Personal information
- Full name: Winny Chepngetich Bii
- Nationality: Kenya
- Born: 27 December 2003 (age 22)

Sport
- Sport: Athletics
- Event(s): Triple Jump, Long jump

Achievements and titles
- Personal bests: Long jump 6.20m (Nairobi, 2022) Triple jump: 14.01m (Clemson, 2025) NR

Medal record
Women's athletics
Representing Kenya
African Games
| Silver medal – second place | 2023 Accra | Triple jump |

= Winny Bii =

Kenyan athlete (born 2003)

Winny Chepngetich Bii (born 27 December 2003) is a Kenyan track and field athlete. She is the Kenyan national record holder in the triple jump.

==Early life==
From Kericho, she trained at the Kaptere Athletics camp in Kericho County. She later trained in Miramas in France before joining Oklahoma State University.

==Career==
In 2022, she became the first Kenyan to qualify for the long jump at the World Athletics U20 Championships in Cali, Colombia. She also competed in the triple jump at the event.

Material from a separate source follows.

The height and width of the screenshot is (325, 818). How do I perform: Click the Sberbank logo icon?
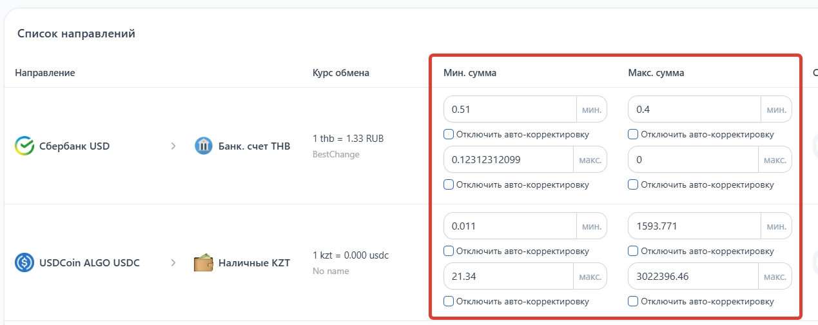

In January 2024, competing for Oklahoma State University, Bii set a new national record in the triple jump as she won the Arkansas Invitational at the Randal Tyson Indoor Centre, Fayetteville, Arkansas with a leap of 13.49 metres. She broke the previous record set by Gloria Mulei set in 2019.

In February 2024, she extended her own national triple jump record to 13.66 metres at the Big 12 Indoor Championships. In March 2024, she was a silver medalist in the triple jump at the 2023 African Games in Accra, Ghana with a jump of 13.64 metres.

She jumped 14.01 cm to finish runner-up by a centimetre at the 2025 SEC Championships in Kentucky in May 2025 whilst competing for Texas A&M. She also won the triple jump title at the 2025 NCAA Division I Outdoor Track and Field Championships in June 2025, with a jump of 13.96 metres.